Implement Simple Neural Network with One Hidden Layer
1. Install Packages
# Install Jupyter Dynamic Classes package
!pip install jdc
import sklearn
import sklearn.datasets
import sklearn.linear_model
import matplotlib.pyplot as plt
import numpy as np
import jdc
%matplotlib inline
def plot_decision_boundary(model, X, y):
# Set min and max values and give it some padding
x_min, x_max = X[0, :].min() - 1, X[0, :].max() + 1
y_min, y_max = X[1, :].min() - 1, X[1, :].max() + 1
h = 0.01
# Generate a grid of points with distance h between them
xx, yy = np.meshgrid(np.arange(x_min, x_max, h), np.arange(y_min, y_max, h))
# Predict the function value for the whole grid
Z = model(np.c_[xx.ravel(), yy.ravel()])
Z = Z.reshape(xx.shape)
# Plot the contour and training examples
plt.contourf(xx, yy, Z, cmap=plt.cm.Spectral)
plt.ylabel('x2')
plt.xlabel('x1')
plt.scatter(X[0, :], X[1, :], c=y, cmap=plt.cm.Spectral)
2. Data Processing
For the purpose of this blog, we use make_moons
function to generate a binary dataset.
Reshape the training dataset $X$ and ground truth $Y$ so they have the shape:
\[X = \overbrace{\begin{bmatrix} x^{(1)}_1 & x^{(2)}_1 & \ldots & x^{(n)}_1 \\ x^{(1)}_2 & x^{(2)}_2 & \ldots & x^{(n)}_2 \end{bmatrix}}^{\text{m examples}}\\\] \[Y = \overbrace{\begin{bmatrix} y^{(1)} & y^{(2)} & \ldots & y^{(m)} \end{bmatrix}}^{\text{m examples}}\]# Generate 2d classification dataset
X, Y = sklearn.datasets.make_moons(n_samples=400, noise=0.2)
X = X.T
Y = np.reshape(Y, (1, -1))
print("X shape: ", X.shape)
print("Y shape: ", Y.shape)
print("m examples: ", X.shape[1])
X shape: (2, 400)
Y shape: (1, 400)
m examples: 400
Let’s plot the dataset.
# scatter plot, dots colored by class value
plt.scatter(X[0, :], X[1, :], c=Y, s=15, cmap=plt.cm.Spectral);
3. Logistic Regression
Let’s try the Logistic Regression model on our data before building our Neural Netword model to see how its classification works on the datasets.

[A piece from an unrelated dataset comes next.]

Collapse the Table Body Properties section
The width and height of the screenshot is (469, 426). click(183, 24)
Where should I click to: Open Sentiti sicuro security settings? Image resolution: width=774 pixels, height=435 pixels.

We’re going to use the Logistic Regression built-in function from sklearn.
clf = sklearn.linear_model.LogisticRegressionCV();
clf.fit(X.T, Y.T.ravel())
plot_decision_boundary(lambda x: clf.predict(x), X, Y)
# Print accuracy of the model
print("Accuracy of Logistic Regression Model: ", clf.score(X.T, Y.T)*100, "%.")
Accuracy of Logistic Regression Model: 87.0 %.
The Logistic Regression model fails to capture the moon shape because the dataset is not linearly separable. Let’s take a look at how a neural network with only one hidden layer performs.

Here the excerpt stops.